We are implementing functionality to take specific pages from Word documents, and turning them into new Word Documents, using the Aspose Library, Version 18.11
We found the PageSplitter code within the Aspose Github repository, and have adapted it in our own code. https://reference.aspose.com/words/java/com.aspose.words/Document#extractPages(int,int)
Unfortunately there are some documents which, when manipulated using Aspose, have parts of paragraphs shifted to subsequent pages.
As an example, please see the original file, a 2-page document called “example.doc”, attached (please note it is within the Archive.zip)
We run the below code against “example.doc”. To summarise, it is supposed to create a new document, made up of the pages from the original document specified in the List pages list. (I can produce a version of this code that can be compiled upon request).
String extractPages(ClippingRequestMessage requestMessage, File originalFile, List<Integer> pages) throws Exception {
Document document = new Document(originalFile.getAbsolutePath());
DocumentPageSplitter splitter = new DocumentPageSplitter(document);
Document tempDocument = new Document();
int counter = 0;
sort(pages);
for (int pageNum : pages) {
counter++;
if (counter == 1) {
tempDocument = splitter.getDocumentOfPage(pageNum);
cleanUpDocument(tempDocument);
} else {
Document tempNewDocument = splitter.getDocumentOfPage(pageNum);
tempDocument.appendDocument(tempNewDocument, ImportFormatMode.KEEP_SOURCE_FORMATTING);
}
}
String tempClippedDocument = TempFileHelper.getTempClippedFile(requestMessage);
tempDocument.save(tempClippedDocument);
return tempClippedDocument;
}
If we call the above function asking for pages 1 and 2 of the original document, the resulting document is attached within Archive.Zip: “ example-clipped.doc ”. Comparing “example.doc” and “example-clipped.doc”, you can see that the last paragraph on page 1 of “example.doc” is split up in “example-clipped.doc”, with parts of the paragraph appearing in both pages 1 and 2.

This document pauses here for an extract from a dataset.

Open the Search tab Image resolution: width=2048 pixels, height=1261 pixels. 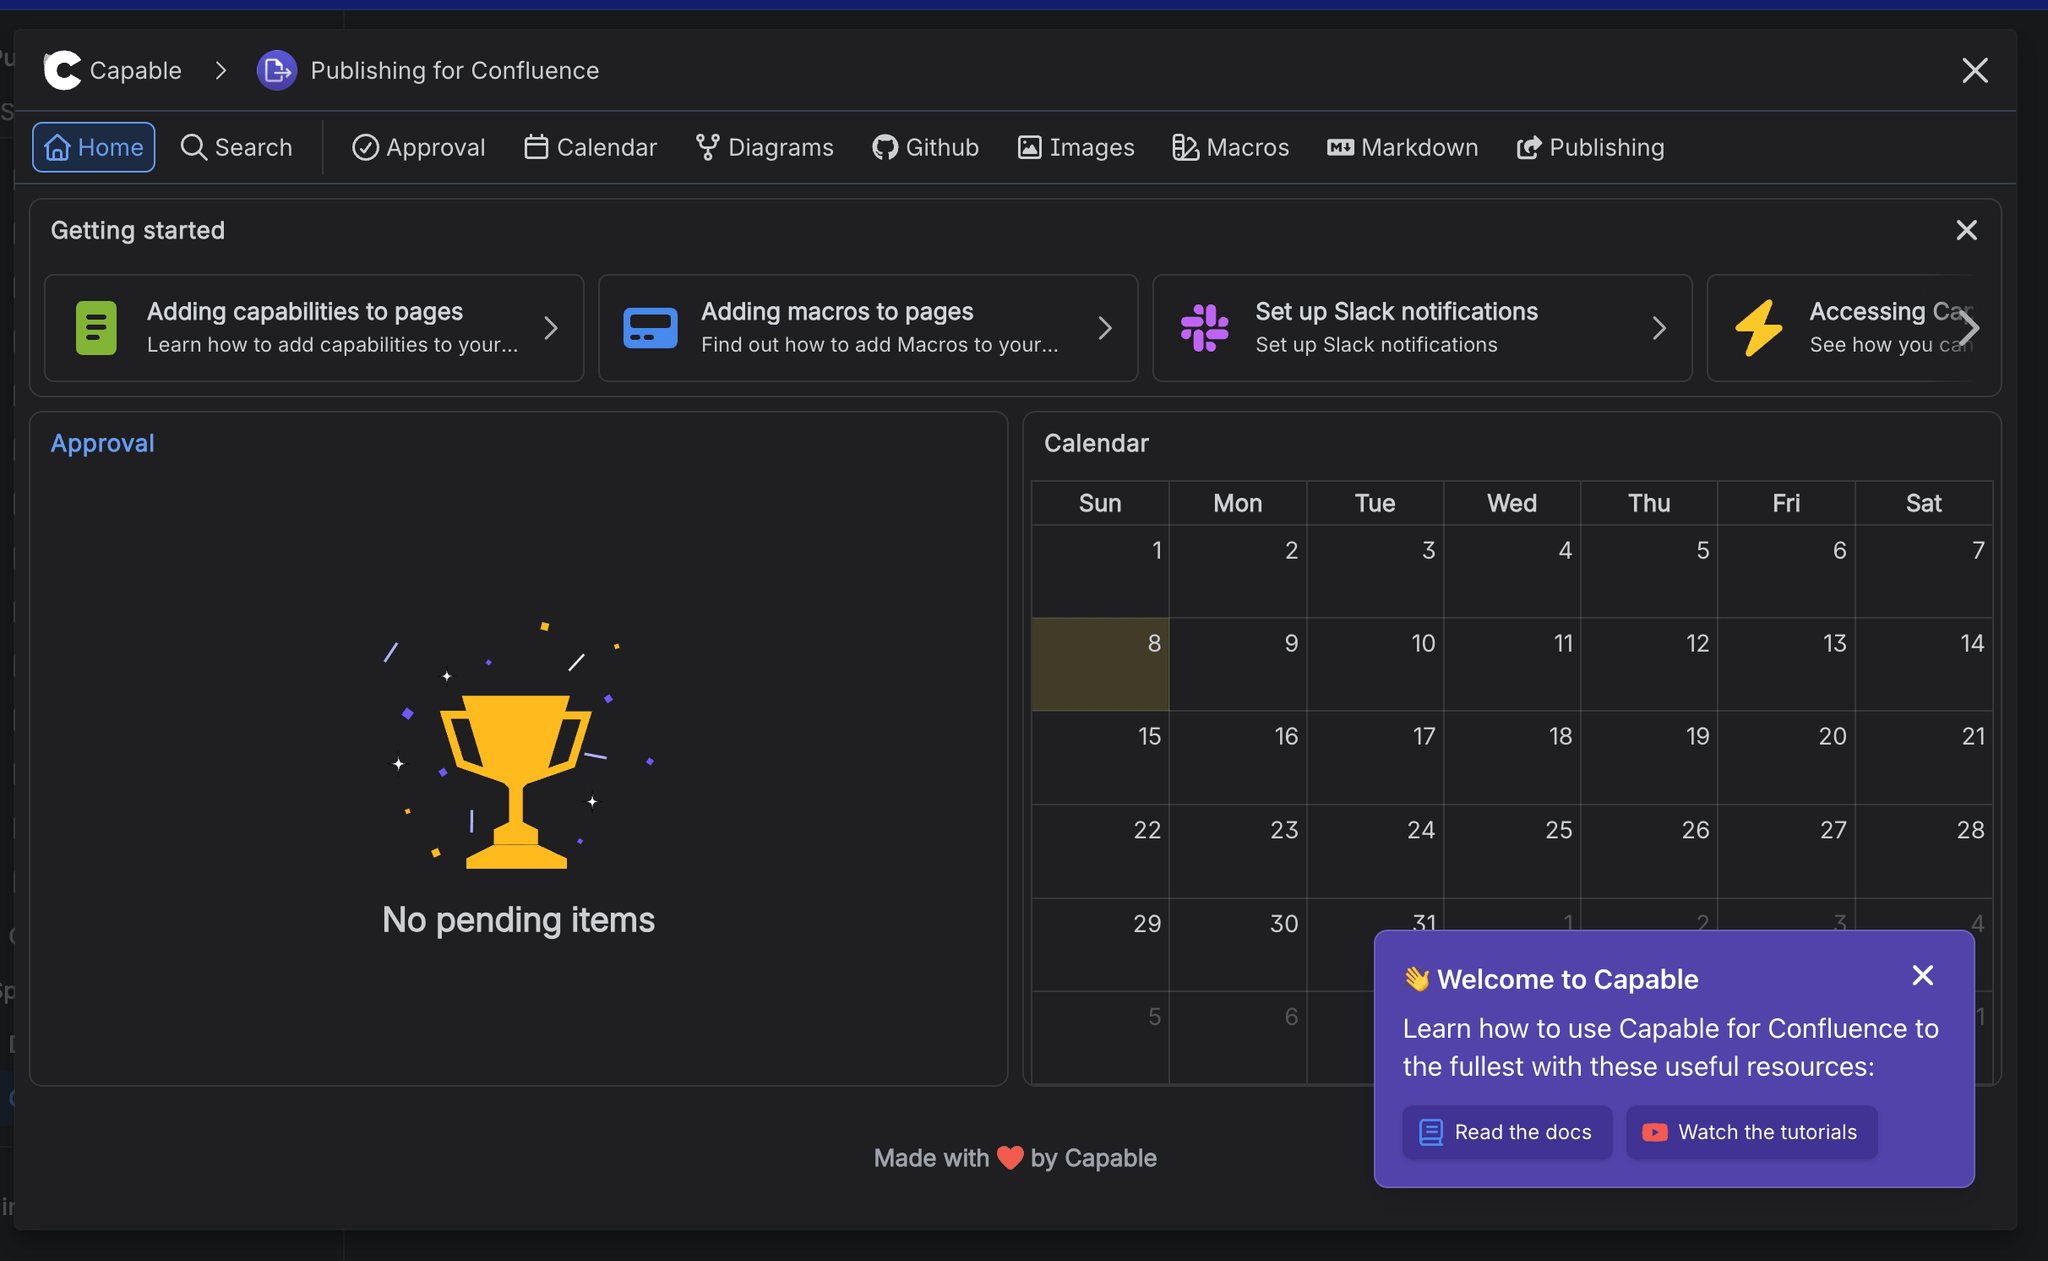237,148
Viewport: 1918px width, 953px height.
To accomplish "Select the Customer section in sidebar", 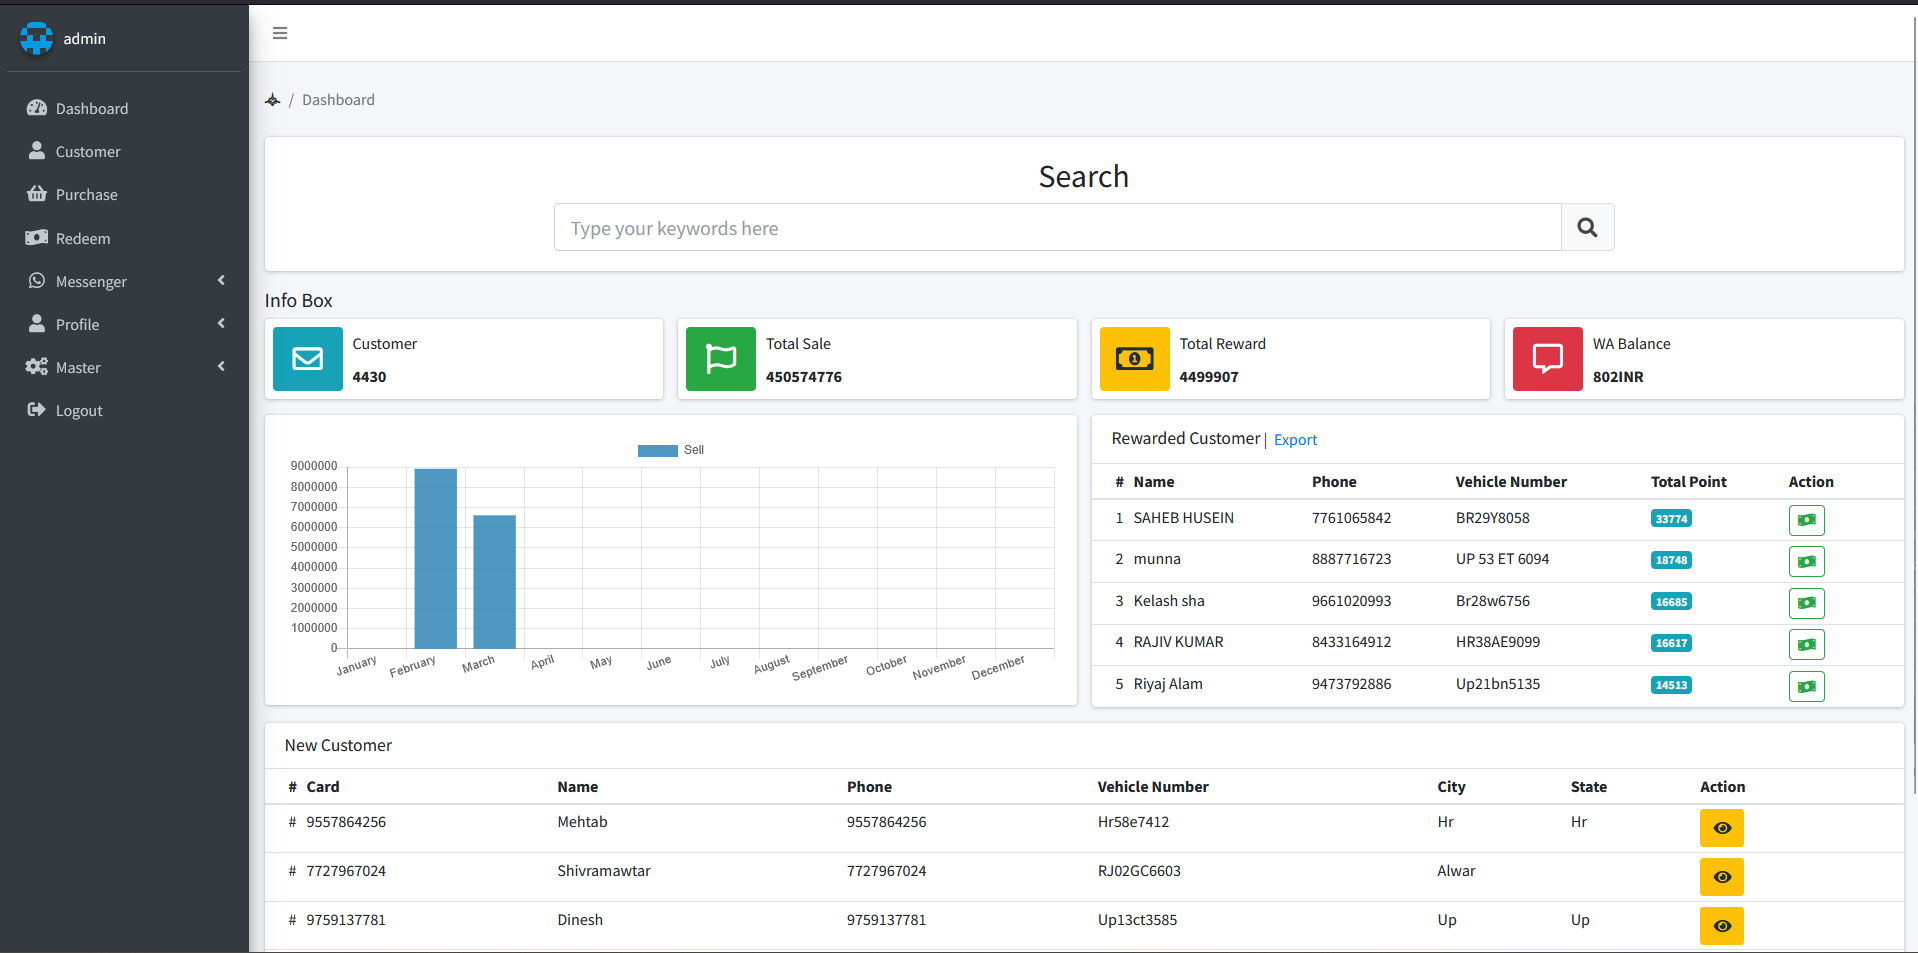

This is a problem for us because we expect the new document to retain its original format and paragraph structure, even if it is only a subset of pages of the original document.
We would greatly appreciate some help on retaining the original structure of the word document and the paragraphs within, even when splitting the document.
Additionally , we notice that this splitting of paragraphs also occurs when converting a Word document to a pdf using Aspose.
Using the below code against “example.doc”:
String originalFilePath = originalFile.getAbsolutePath();
Document document = new Document(originalFilePath);
String directory = Paths. *get* (originalFilePath).getParent().toString();
PdfSaveOptions options = new PdfSaveOptions();
options.setPreserveFormFields(true);
options.setUseCoreFonts(true);
options.setJpegQuality(10);
options.setExportDocumentStructure(true);
String tempPdfFilePath = directory + File. *separator* + *TEMP_PDF* ;
options.setCompliance(PdfCompliance. *PDF_15* );
document.save(tempPdfFilePath, options);
The resulting file, “example-clipped. pdf ” (also in Archive.zip), also has the split-paragraph problem, as can be seen at the end of page 1 of the document.
Would also appreciate assistance on this issue, as it may be linked to the original problem to do with splitting the document file.
Kind regards,
Sunny
Archive.zip (34.5 KB)